My blessings are with you and your family. Barbara

I’ve had two experiences with Hospice.
My mother in law received excellent care in her last days. She lived a few weeks after coming home. The Hospice employees were beyond helpful and kind.
I was expecting my father to have a similar experience.
He lived a week after being diagnosed with cancer.
He only lived one day after a medical professional started holding him down to get the medication down.
It’s taken a while to realize that their care was something else. Was it assisted sucicide, euthanasia, or murder?
The day before he died their was 21 people in his home. He was having a party. No pain colmplaints.
They held this strong man down to give him the drugs.
I am going to file a complaint with Medicare and a civil suite for wrongful death.
My hope is to prevent these “professionals” from being involved in other deaths.
Poor, poor care.
There was four soiled pads left under the bed and syringes were left on the kitchen counter.

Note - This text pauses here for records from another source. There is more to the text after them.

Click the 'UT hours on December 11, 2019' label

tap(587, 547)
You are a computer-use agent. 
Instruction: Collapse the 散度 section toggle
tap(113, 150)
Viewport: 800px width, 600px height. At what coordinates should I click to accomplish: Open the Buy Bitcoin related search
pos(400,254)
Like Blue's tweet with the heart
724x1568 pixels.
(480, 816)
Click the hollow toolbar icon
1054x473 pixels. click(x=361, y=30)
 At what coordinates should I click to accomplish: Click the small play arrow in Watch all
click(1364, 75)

Hospice definitely kills and it makes me so angry that hardly anybody wants to acknowledge this. They doped both my mother and grandmother up on so many pain meds that they both fell into a coma. Couldn’t eat or drink. I didn’t know any better with my mom. They convinced me it was the cancer that was killing her but no. She was alert and eating one day and the day after they put her on all those drugs she was out of it. She fought so hard. In the nursing home they went behind my back and put my grandma on the fenty patch when she told them many times she was not in pain. She went from being alert, talking, and laughing to nodding out in her meals within 48hrs. She was dead within a week. Even the nurses confirmed that they didn’t understand why the doctors switched her meds when she clearly wasn’t in pain. These people and those who condone what they do are pure evil.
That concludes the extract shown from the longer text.